Text for analysis:
<<<<
Residents of Arizona who have suffered injury due to a doctor's error may wish to learn more about how medical malpractice claims work. Someone who has suffered due to medical negligence could file suit to seek two types of damages: actual damages, which cover costs such as additional medical bills and loss of wages, and punitive damages, which are imposed because of a health care provider's reckless behavior.
The amount of damages one can collect may also be limited in some states. In the Arizona Constitution, it states that laws may not be placed that limit the amount of damages that can be collected if someone is injured or killed.
Those who do decide to file a medical malpractice lawsuit have a statute of limitations to adhere to. In Arizona, an individual may file a lawsuit within two years after the cause of action accrues. Those two years may begin on the date the injury manifests or the day a minor turns 18. Arizona also has an affidavit of merit law, requiring that those filing a suit need an expert testimony from a medical professional not involved in the case in order for it to be heard in court. The plaintiff has 60 days to file the affidavit.
Someone looking to file a lawsuit against a liable party for a hospital or doctor error may wish to seek the assistance of a legal professional. A lawyer could help their client file the necessary paperwork and represent them in court. A lawyer could also help ensure that a lawsuit is filed in a timely manner and help a client receive the most compensation possible in their case.
>>>>
Tasks to complete:
1. In the text on Arizona medical malpractice claims, duplicate the passage starting with "The amount of damages one" and going on through "file the affidavit.".
2. According to the text on Arizona medical malpractice claims, how many days does the plaintiff have to file the affidavit of merit?

Dataset entries:
<<<<
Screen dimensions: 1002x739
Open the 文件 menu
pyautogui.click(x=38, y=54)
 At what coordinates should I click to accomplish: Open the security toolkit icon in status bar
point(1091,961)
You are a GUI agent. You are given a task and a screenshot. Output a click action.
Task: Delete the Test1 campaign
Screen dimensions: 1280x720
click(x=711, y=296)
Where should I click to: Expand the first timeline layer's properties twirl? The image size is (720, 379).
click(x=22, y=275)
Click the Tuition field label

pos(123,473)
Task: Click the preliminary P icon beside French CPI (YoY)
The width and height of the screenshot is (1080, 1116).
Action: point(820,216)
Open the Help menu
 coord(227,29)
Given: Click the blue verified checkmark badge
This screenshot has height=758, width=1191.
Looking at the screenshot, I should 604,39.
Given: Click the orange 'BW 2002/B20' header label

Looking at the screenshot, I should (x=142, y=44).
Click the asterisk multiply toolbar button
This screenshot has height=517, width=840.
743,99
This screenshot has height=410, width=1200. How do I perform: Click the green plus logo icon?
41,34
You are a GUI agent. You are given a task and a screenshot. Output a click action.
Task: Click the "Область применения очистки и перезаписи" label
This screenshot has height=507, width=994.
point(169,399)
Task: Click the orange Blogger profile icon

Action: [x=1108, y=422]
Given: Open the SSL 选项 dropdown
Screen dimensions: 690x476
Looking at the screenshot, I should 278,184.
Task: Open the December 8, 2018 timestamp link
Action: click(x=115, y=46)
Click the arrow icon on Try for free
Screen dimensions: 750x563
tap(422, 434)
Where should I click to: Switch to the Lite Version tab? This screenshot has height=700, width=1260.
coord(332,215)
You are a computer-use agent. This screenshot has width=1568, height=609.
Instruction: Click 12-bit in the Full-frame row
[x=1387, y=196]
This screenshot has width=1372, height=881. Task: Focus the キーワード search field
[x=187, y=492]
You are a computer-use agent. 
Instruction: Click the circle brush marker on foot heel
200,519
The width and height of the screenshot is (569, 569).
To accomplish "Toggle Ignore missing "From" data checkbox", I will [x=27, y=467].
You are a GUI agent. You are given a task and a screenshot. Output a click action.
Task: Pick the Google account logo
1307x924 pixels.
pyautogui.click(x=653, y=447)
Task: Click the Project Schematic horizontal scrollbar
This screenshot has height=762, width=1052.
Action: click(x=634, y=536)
>>>>
Answers to the tasks:
1.
The amount of damages one can collect may also be limited in some states. In the Arizona Constitution, it states that laws may not be placed that limit the amount of damages that can be collected if someone is injured or killed.
Those who do decide to file a medical malpractice lawsuit have a statute of limitations to adhere to. In Arizona, an individual may file a lawsuit within two years after the cause of action accrues. Those two years may begin on the date the injury manifests or the day a minor turns 18. Arizona also has an affidavit of merit law, requiring that those filing a suit need an expert testimony from a medical professional not involved in the case in order for it to be heard in court. The plaintiff has 60 days to file the affidavit.

2. 60 days.